How Lack of Sleep Impacts Us (And Ideas On Getting It Back)

How Lack of Sleep Impacts Us (And Ideas On Getting It Back)

Are you getting enough sleep? 

We all know that we need to sleep but making it a priority doesn’t always happen. By the end of this article, hopefully, you will think differently. 

How Does Lack of Sleep Affect Us?


💤 Decreased collagen production (hello dark circles)

💤 Higher blood pressure

💤 Slower metabolism 

💤 “The Zombie Effect” (you appear sadder, swollen/red eyes, hanging eyelids, darker under-eye circles, pale skin, etc.)


💤 Impaired reasoning

💤 Impaired problem-solving

💤 Impaired verbal abilities (aka “mom brain”)


💤 Low mood

💤 More stress

💤 Lack of emotional regulation (easily irritated)

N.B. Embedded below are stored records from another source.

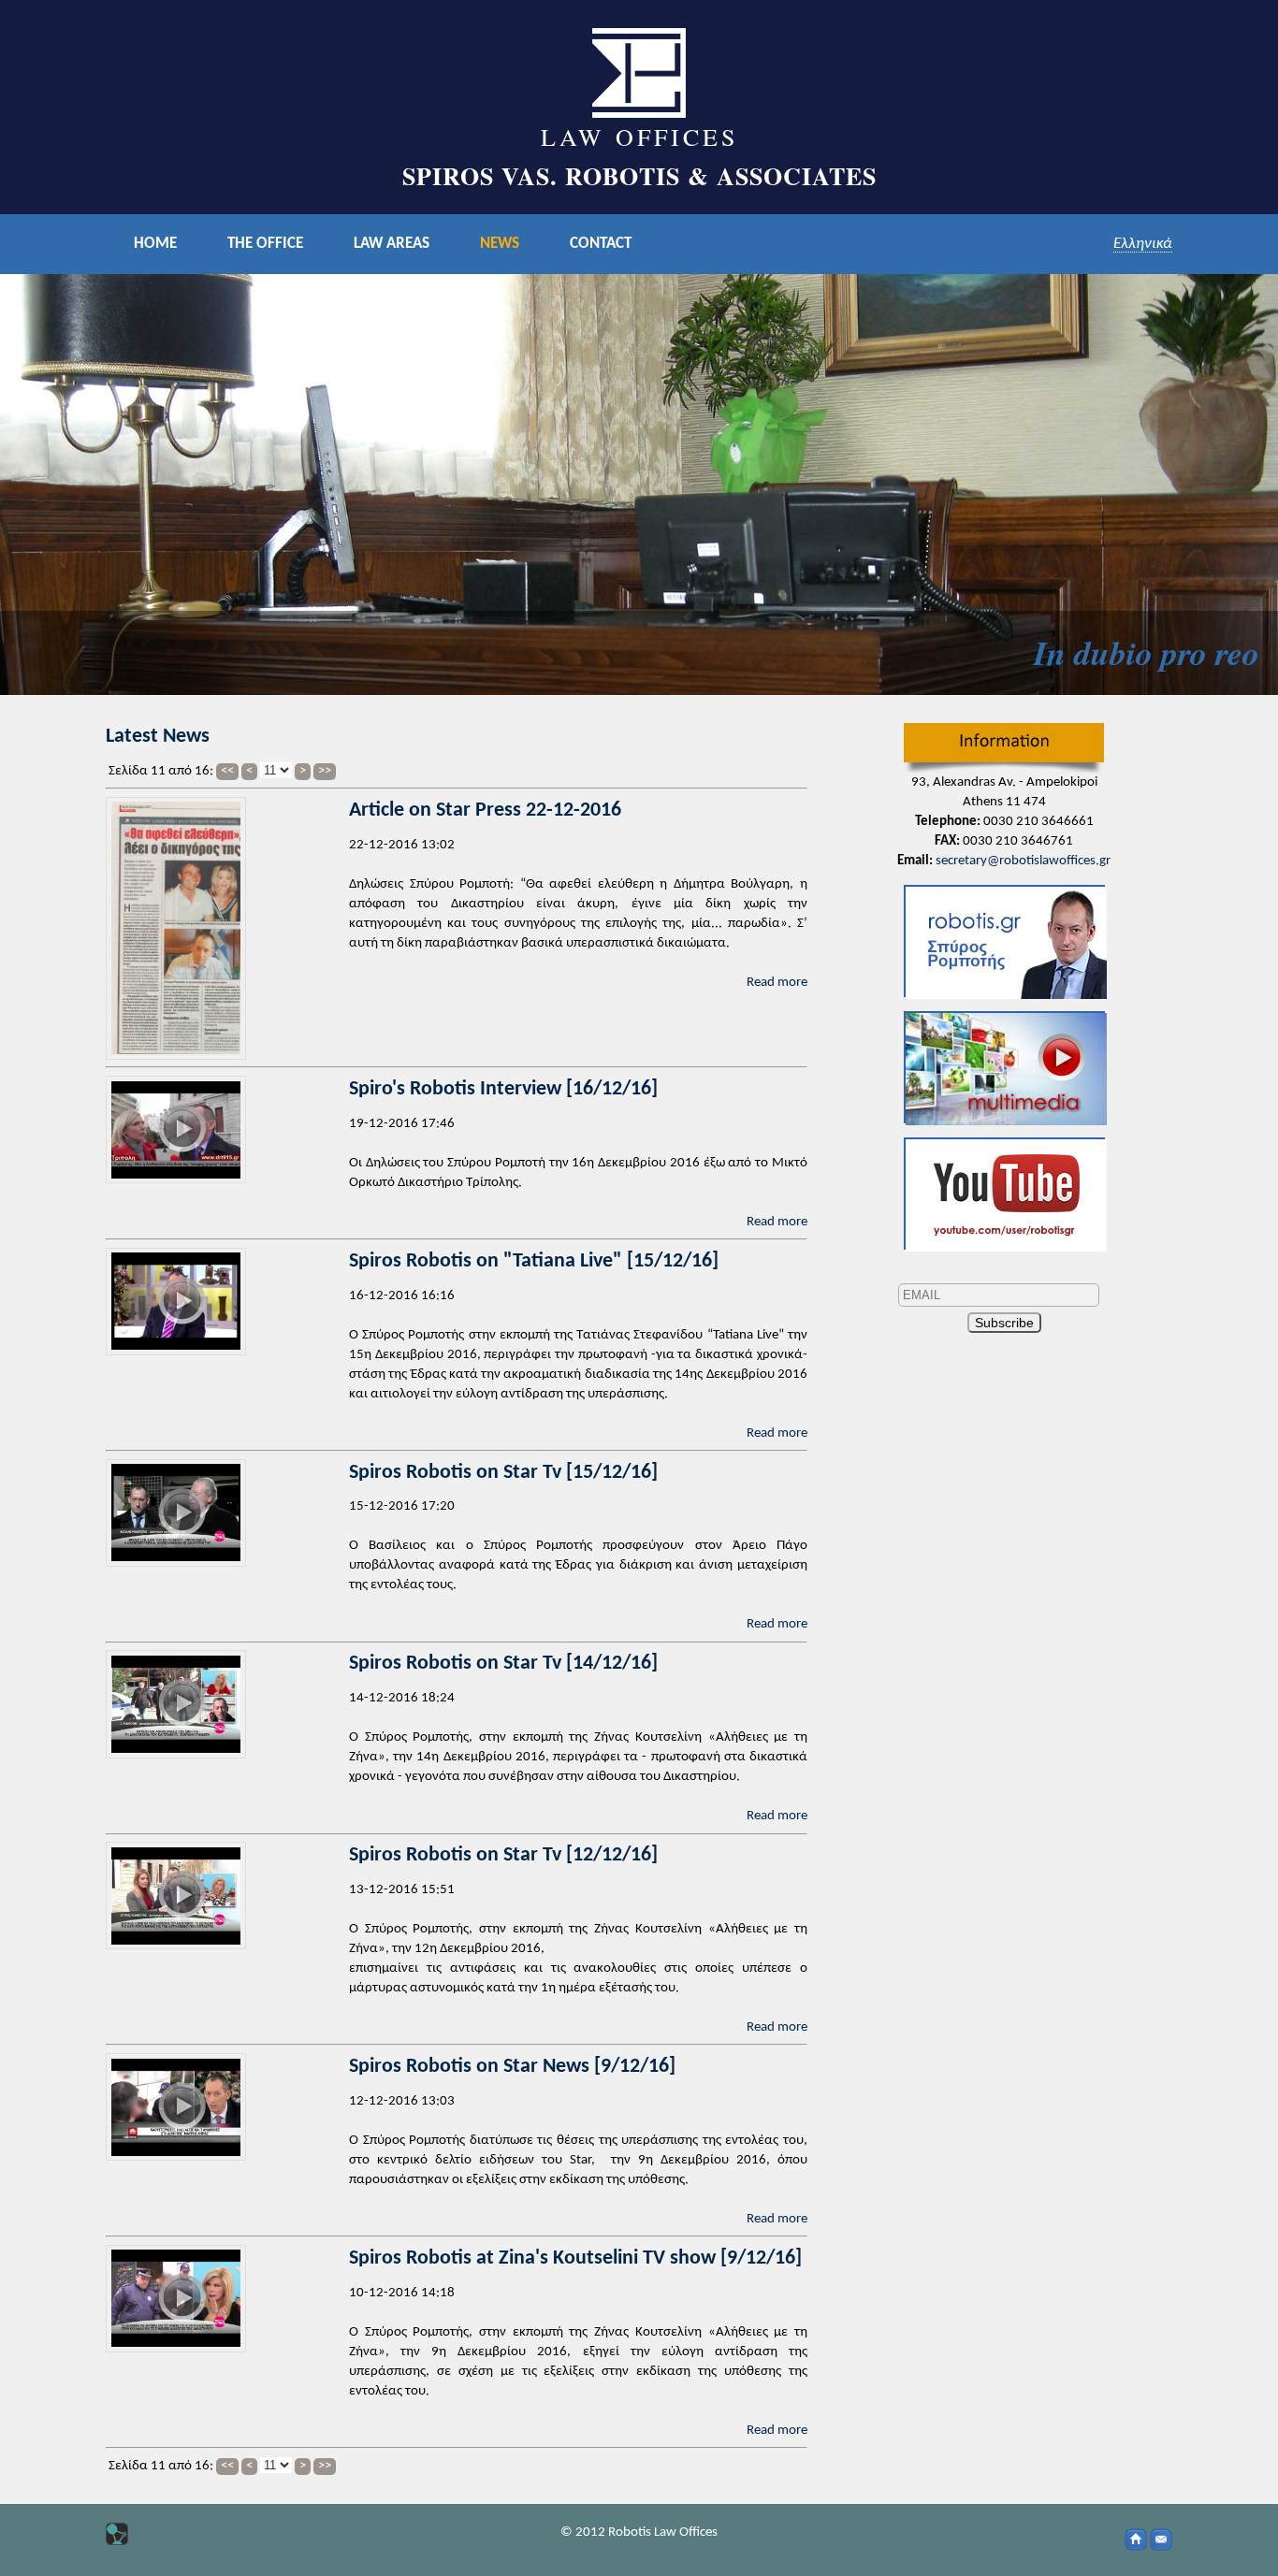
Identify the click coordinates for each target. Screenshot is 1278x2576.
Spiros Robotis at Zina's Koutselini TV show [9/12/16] (575, 2258)
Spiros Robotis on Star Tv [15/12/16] (503, 1472)
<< (227, 771)
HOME (155, 244)
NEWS (499, 244)
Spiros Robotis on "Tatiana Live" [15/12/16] (534, 1261)
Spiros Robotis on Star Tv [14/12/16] (503, 1663)
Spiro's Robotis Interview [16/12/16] (503, 1089)
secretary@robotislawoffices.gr (1023, 861)
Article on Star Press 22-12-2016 (485, 810)
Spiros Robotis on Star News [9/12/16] (512, 2066)
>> (324, 771)
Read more (777, 983)
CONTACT (601, 244)
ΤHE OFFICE (265, 244)
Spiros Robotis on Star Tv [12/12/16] (503, 1855)
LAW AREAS (391, 244)
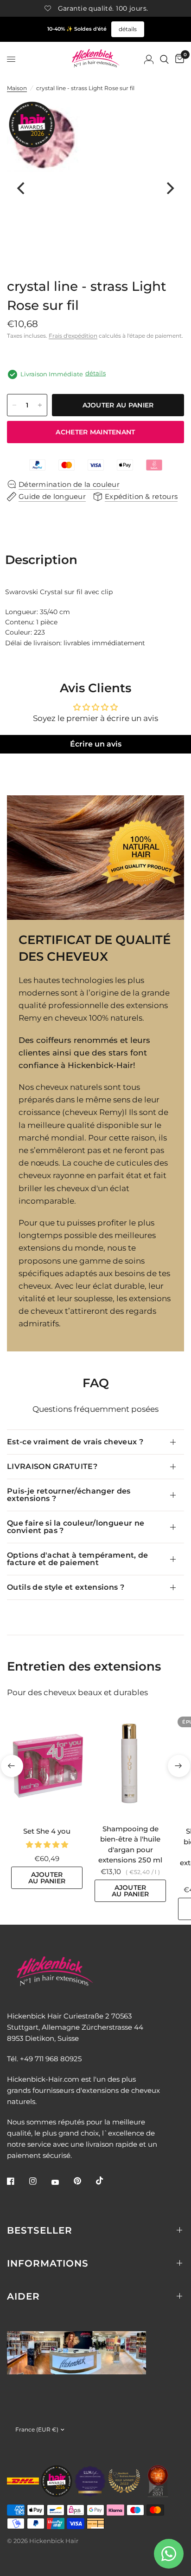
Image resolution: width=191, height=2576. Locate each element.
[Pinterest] (84, 2181)
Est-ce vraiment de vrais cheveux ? (75, 1441)
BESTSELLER (39, 2230)
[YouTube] (61, 2182)
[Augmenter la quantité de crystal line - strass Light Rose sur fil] (40, 405)
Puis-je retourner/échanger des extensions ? (69, 1495)
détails (128, 29)
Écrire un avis (95, 744)
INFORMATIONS (48, 2263)
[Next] (169, 188)
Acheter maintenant (95, 432)
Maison (17, 88)
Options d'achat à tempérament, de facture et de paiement (77, 1559)
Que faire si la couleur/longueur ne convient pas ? (75, 1527)
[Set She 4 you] (47, 1766)
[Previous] (22, 188)
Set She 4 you (46, 1831)
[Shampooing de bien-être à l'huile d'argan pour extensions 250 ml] (130, 1765)
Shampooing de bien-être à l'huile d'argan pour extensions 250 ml (130, 1844)
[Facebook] (17, 2181)
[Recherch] (164, 59)
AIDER (23, 2296)
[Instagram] (39, 2181)
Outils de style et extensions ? (65, 1587)
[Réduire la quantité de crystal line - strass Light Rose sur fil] (14, 405)
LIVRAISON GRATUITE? (52, 1466)
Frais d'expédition (73, 335)
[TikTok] (106, 2180)
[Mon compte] (149, 59)
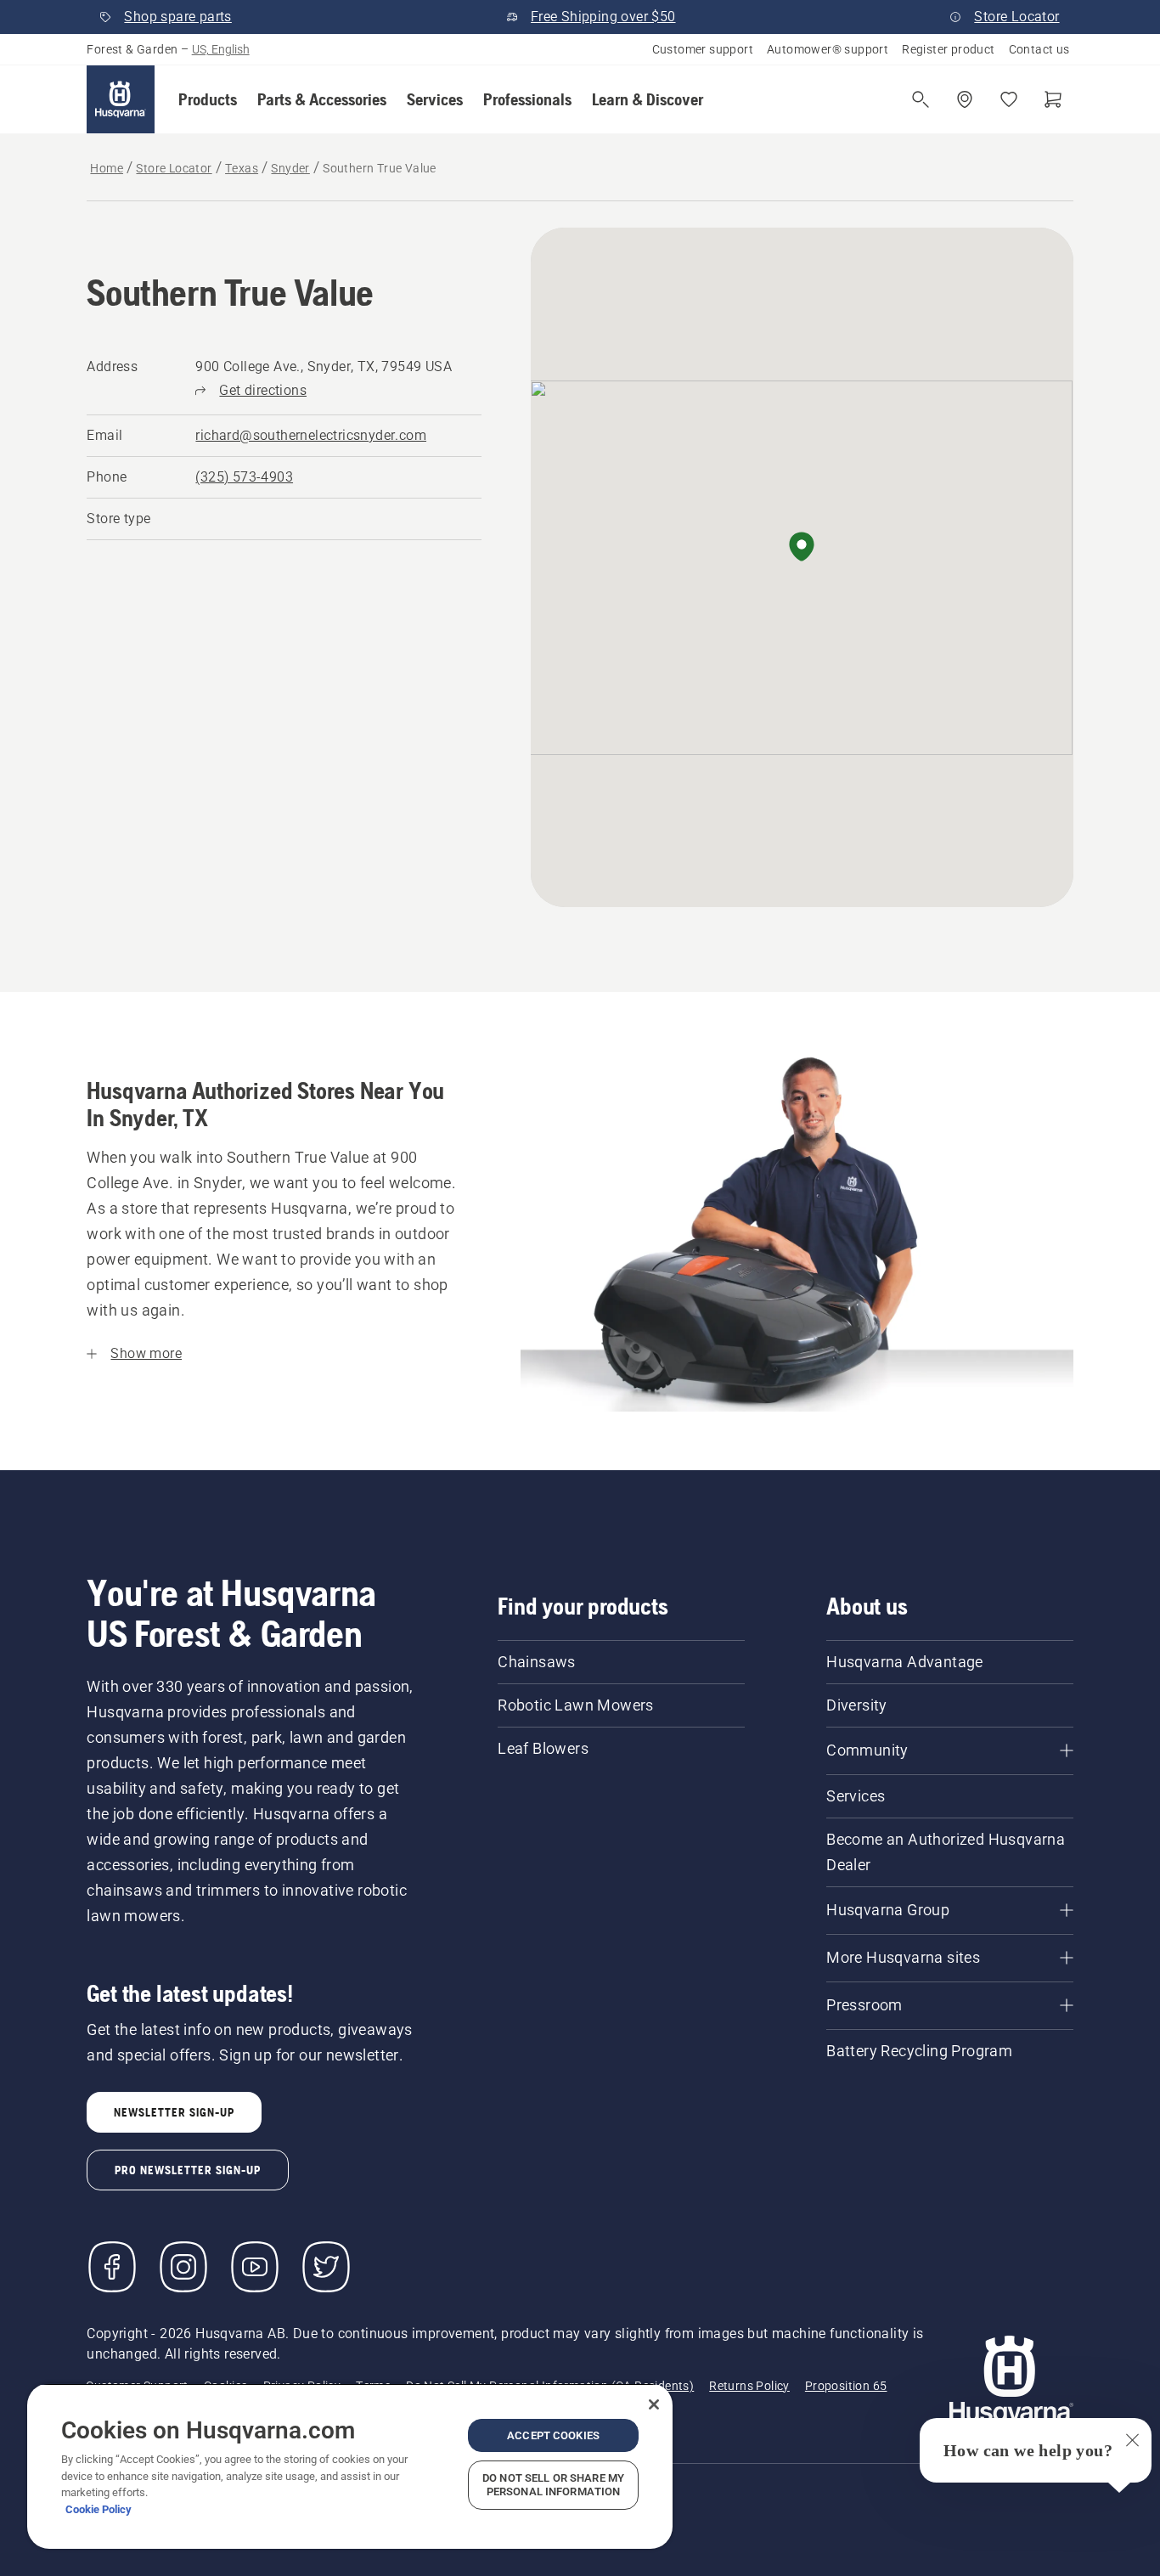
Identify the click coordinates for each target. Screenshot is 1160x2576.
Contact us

What do all of those things mean exactly?

When you don’t sleep, you look, well, like you haven’t slept! You are running on a low battery. And you are probably super impatient and grumpy (or is that just me?).

What does that mean for a parent of young children? It means you aren’t giving your best to your kids, to your spouse, and yourself!

But knowing you need sleep and getting that sleep are two very different things. 

A Few Tips To Put You To Sleep

  1. Make Sleep A Priority. You will never get sleep if you don’t make time for it. If you are constantly getting home late or you’re schedule requires you to wake up early, it might be time to simplify your schedule. Or at least adjust bedtimes/waketimes to ensure you are getting enough sleep.
  2. Keep A Sleep Schedule. Stick to the same bedtime and wakeup time every single day, including weekends. It will help your body naturally know when to fall asleep and wake up.
  3. Create A Sleep Sanctuary. Lower the room temperature in your room, keep the room nice and dark and turn on a sound machine.
  4. Have A Bedtime Routine. This is another way to help your body naturally wind down. Sometimes taking a warm bath or shower can help send a signal to your brain that it’s time to go to sleep. Might be worth adding that to your nightly routine.
  5. Take Melatonin. Taking melatonin 30 minutes before bedtime can help you fall asleep and stay asleep. Melatonin is non-habit forming and is naturally made within the body. Pay attention to the dosing amount. Here’s more information about melatonin in this blog. For adults, we recommend our Adult Sleep Melts.
  6. Relax. If you find yourself getting anxious before bedtime, then you might need to figure out ways to calm down. Whether that’s writing down whatever’s on your mind in a journal, counting sheep, or reading (preferable not from a screen). You can even try some breathing exercises, like this one:

It’s called the 4-7-8 Breathing Method

  • First, place the tip of your tongue behind your upper front teeth.
  • Exhale completely through your mouth and make a whoosh sound.
  • Close your mouth and inhale through your nose while mentally counting to four.
  • Hold your breath and mentally count to seven.
  • Open your mouth and exhale completely, making a whoosh sound and mentally counting to eight.
  • Repeat this cycle at least 3x more. 

Putting Sleep To Rest

If you want to be the best version of yourself, then sleep should be your number one priority. When you sleep, you look better, you feel better, and you think more clearly. 

With jobs, kids, pets, and life, sometimes sleep slips away from us. 

Never underestimate the power of a nap. Stick to 20-30 mins for the best results!

You know what you need to do, now go get some rest!